◆ EXERCISE INSTRUCTIONS
Could you filter the records below and return each line that holds "Enable"?

++++++++

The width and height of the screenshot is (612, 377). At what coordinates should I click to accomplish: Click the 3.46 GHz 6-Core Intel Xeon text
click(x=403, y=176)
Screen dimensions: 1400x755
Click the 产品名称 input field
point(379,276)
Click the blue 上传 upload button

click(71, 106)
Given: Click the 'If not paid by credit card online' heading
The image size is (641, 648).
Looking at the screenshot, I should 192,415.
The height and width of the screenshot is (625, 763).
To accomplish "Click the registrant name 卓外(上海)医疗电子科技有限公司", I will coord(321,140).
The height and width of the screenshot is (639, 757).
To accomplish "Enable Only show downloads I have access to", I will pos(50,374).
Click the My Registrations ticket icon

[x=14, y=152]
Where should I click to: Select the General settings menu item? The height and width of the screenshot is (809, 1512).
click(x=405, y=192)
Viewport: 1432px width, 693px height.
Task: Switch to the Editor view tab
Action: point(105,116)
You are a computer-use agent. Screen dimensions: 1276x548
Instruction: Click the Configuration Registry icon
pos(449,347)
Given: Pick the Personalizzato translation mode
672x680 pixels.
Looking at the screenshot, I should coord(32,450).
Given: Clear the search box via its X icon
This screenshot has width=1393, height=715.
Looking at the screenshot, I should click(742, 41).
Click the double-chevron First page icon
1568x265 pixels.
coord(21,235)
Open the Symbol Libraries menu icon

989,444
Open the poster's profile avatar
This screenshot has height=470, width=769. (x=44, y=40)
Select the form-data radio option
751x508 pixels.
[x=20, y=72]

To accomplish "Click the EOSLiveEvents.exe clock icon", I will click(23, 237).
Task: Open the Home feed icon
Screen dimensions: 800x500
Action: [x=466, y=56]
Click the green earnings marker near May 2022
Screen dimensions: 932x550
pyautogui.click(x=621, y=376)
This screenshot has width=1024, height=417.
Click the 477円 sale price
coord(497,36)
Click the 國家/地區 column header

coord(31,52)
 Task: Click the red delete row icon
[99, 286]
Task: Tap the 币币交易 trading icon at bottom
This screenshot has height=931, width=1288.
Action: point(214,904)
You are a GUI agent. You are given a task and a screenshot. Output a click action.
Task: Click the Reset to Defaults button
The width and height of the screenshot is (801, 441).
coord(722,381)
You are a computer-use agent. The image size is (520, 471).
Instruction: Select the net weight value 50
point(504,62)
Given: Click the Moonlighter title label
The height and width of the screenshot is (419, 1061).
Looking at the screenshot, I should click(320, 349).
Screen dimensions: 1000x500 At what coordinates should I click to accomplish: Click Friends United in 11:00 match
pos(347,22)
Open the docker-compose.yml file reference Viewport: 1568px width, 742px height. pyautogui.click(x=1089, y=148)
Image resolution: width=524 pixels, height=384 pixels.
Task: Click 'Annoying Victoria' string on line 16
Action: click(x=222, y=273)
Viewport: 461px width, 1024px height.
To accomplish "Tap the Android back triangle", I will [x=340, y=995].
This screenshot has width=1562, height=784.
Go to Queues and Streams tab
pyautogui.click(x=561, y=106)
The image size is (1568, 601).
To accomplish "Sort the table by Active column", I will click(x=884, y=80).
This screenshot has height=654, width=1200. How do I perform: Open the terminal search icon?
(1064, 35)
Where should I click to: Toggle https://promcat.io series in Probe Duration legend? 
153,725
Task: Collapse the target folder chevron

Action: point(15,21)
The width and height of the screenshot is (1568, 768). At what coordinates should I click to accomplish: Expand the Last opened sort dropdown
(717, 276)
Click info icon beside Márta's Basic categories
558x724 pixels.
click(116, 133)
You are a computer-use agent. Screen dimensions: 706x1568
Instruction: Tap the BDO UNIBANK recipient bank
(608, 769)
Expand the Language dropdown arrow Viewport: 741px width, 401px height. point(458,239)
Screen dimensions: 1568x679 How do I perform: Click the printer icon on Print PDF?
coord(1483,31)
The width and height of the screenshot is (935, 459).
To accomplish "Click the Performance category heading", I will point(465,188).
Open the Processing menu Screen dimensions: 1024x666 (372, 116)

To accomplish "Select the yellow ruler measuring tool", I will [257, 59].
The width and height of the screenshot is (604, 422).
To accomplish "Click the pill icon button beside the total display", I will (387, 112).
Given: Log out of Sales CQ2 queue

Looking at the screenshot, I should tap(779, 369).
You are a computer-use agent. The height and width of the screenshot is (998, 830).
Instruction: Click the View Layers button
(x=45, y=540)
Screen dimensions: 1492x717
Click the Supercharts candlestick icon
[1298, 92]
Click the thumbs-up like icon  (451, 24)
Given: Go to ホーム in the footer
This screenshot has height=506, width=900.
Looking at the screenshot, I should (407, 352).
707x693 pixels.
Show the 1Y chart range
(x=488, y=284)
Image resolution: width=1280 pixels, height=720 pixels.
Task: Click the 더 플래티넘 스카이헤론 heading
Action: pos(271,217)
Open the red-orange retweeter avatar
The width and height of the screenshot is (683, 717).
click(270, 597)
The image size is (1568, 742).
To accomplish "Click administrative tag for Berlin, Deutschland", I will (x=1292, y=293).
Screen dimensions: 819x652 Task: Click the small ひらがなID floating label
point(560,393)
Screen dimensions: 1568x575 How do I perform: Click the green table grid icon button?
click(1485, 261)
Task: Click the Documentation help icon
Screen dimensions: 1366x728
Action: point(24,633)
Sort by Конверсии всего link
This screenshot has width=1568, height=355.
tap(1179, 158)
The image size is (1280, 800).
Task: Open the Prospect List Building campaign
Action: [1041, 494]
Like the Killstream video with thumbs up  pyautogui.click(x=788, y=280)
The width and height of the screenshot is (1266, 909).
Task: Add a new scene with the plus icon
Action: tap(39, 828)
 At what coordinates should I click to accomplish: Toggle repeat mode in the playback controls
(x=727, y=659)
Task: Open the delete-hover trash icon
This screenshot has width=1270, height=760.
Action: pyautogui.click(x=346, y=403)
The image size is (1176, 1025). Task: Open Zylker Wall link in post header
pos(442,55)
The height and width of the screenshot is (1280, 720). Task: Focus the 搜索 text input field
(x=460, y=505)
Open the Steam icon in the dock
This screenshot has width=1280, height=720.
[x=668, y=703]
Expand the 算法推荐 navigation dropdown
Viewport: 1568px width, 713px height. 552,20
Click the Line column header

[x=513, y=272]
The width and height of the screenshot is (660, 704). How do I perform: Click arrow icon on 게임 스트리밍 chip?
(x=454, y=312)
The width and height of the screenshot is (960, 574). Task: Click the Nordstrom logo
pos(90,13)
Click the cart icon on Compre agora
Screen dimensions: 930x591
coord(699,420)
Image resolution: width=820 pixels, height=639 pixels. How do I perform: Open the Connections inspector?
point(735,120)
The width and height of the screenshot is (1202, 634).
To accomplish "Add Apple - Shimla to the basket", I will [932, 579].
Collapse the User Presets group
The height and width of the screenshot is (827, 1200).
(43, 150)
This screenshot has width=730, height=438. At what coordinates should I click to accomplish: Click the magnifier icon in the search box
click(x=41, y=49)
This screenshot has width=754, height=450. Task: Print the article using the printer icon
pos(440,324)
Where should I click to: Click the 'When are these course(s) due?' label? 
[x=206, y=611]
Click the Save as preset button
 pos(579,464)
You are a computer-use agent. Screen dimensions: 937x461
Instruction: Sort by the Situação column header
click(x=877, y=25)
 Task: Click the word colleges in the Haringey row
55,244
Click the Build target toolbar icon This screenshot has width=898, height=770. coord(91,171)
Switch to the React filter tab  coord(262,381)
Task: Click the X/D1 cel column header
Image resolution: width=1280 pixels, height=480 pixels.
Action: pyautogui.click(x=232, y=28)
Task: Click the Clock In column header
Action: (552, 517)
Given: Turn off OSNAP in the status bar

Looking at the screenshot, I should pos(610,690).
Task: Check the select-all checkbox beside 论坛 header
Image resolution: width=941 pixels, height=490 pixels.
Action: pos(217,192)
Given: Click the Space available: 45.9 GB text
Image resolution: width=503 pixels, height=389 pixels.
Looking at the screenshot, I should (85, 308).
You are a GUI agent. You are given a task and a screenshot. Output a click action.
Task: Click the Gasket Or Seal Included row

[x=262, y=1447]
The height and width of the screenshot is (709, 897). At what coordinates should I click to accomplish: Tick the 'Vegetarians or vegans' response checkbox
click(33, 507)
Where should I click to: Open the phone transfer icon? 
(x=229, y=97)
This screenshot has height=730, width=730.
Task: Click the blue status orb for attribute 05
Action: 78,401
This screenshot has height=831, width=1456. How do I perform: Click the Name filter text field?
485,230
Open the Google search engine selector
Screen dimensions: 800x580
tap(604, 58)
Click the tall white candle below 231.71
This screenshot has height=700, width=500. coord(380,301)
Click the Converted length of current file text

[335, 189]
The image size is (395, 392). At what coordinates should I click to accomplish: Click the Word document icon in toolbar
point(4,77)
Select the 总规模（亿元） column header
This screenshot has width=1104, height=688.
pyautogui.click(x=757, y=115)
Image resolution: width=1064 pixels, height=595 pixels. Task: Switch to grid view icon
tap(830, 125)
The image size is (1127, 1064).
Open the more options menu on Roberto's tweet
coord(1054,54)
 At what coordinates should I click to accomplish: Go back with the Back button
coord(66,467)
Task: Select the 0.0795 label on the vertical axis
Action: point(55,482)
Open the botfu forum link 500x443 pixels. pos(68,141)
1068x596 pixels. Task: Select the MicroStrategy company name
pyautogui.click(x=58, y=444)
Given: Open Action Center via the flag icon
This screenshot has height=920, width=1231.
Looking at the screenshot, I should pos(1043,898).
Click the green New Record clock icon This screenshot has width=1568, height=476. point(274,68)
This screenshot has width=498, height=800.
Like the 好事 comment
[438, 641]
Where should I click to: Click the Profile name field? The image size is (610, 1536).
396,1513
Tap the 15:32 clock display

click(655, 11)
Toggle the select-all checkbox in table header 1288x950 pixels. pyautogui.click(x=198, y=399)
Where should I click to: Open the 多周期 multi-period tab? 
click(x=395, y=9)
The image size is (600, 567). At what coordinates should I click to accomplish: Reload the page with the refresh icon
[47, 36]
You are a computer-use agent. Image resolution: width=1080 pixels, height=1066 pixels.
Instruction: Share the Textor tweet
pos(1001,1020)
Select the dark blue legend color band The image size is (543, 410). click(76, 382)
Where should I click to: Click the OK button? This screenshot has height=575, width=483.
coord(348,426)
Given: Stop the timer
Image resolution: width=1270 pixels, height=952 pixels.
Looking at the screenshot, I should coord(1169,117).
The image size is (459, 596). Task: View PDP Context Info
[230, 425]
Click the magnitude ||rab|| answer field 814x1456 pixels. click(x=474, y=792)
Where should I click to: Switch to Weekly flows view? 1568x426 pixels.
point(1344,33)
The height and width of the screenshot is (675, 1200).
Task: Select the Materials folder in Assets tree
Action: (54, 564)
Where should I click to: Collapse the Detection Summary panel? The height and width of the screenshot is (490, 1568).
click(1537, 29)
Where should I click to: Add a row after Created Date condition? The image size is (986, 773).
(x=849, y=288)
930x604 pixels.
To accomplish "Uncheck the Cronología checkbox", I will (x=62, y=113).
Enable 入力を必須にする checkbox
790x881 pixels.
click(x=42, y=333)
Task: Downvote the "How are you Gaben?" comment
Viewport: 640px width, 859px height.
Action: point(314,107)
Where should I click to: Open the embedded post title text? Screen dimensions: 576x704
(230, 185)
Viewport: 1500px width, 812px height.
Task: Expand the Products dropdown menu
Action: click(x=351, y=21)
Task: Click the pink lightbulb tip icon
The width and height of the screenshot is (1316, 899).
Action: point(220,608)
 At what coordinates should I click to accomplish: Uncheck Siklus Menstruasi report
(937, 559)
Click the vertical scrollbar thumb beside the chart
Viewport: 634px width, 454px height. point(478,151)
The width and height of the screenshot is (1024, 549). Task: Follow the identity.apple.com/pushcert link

++++++++

◆ RESULT OF THE EXERCISE
To accomplish "Enable Only show downloads I have access to", I will pos(50,374).
Enable 入力を必須にする checkbox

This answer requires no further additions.